Although more children are attending school, Africa still scores well below the world average. Primary school enrolment rates in sub-Saharan Africa in 2011 averaged 79% and 75% for boys and girls respectively, compared to 94% and 97% for their respective male and female peers in the East Asia Pacific region, and 95% in Central and Eastern Europe and the Commonwealth of Independent States (countries that once belonged to the former Soviet Union), according to UN figures. African infant mortality has also declined since 1990.
In 2012, it averaged 79.4 deaths per 1,000 live births, down from 90.5 24 years ago, according to UN figures.
HIV/AIDS, malaria and tuberculosis continue to disproportionately affect children in Africa, particularly HIV/AIDS: 91% of the world's HIV-positive population under 14 live in Africa, according to a joint 2013 study by the World Health Organisation, the United Nations Population Fund and the World Bank.
Sub-Saharan Africa has the highest rate of child labour in the world, with one in four children aged 5-17 working, according to a 2010 report by the International Labour Organisation.
This is compared to one in eight in the Asia-Pacific region and one in ten in Latin America, according to the report. African children often work in mines and other hazardous sites, according Unicef's 2011 State of the World's Children report.
Some countries have strengthened children's rights, showing what can be achieved when governments translate political will into action.
Rwanda, for example, has adopted several child-focused laws and policies, and established a national commission that exclusively oversees education and child protection, with special attention paid to violence, abuse and sexual exploitation. The east African nation also passed a bill of rights for children in 2012.

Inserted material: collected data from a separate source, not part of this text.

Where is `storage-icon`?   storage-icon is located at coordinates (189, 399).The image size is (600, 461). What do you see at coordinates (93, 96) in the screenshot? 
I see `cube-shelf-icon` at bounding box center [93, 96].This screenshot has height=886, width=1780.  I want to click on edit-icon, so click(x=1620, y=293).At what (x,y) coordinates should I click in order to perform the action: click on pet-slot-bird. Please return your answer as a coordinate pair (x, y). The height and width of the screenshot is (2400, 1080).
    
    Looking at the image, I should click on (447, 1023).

As a result, Rwanda has been among the continent's top performers, along with Algeria and Tanzania, in reducing childhood hunger and mortality, maternal mortality and malaria, according to UN figures.
Underweight children under five have decreased from 24.3% in 1992 to 11.4% in 2012; the mortality rates of under-five-year-olds has fallen from 150.9 per 1,000 live births in 1990 to 55 in 2012.
Botswana has also improved the welfare of its youngest by focusing on healthcare. In 2001 all AU member states signed the Abuja Declaration in Nigeria's capital and pledged to commit 15% of their national budgets to health. However in 2010 only four African countries - Botswana, Rwanda, Togo and Zambia - had honoured this commitment, according to a 2012 KPMG report.
Botswana, for instance, succeeded in reducing its maternal mortality ratio from 910 maternal deaths per 100,000 live births in 1990 to 160 in 2012, according to the World Bank. Rwanda and Botswana show that the promotion of children's rights requires political will and action, not just policies and plans.
In both countries, children have not only benefited from child-focused policies, but from the countries' broader development strategies. Improving infrastructure, governance and haphazard laws - though not specifically child-focused - will nevertheless improve the lives and safety of children across the continent. Until this performance is repeated more widely across the continent, Africa's children will remain vulnerable and "Africa rising" will remain a fairy tale.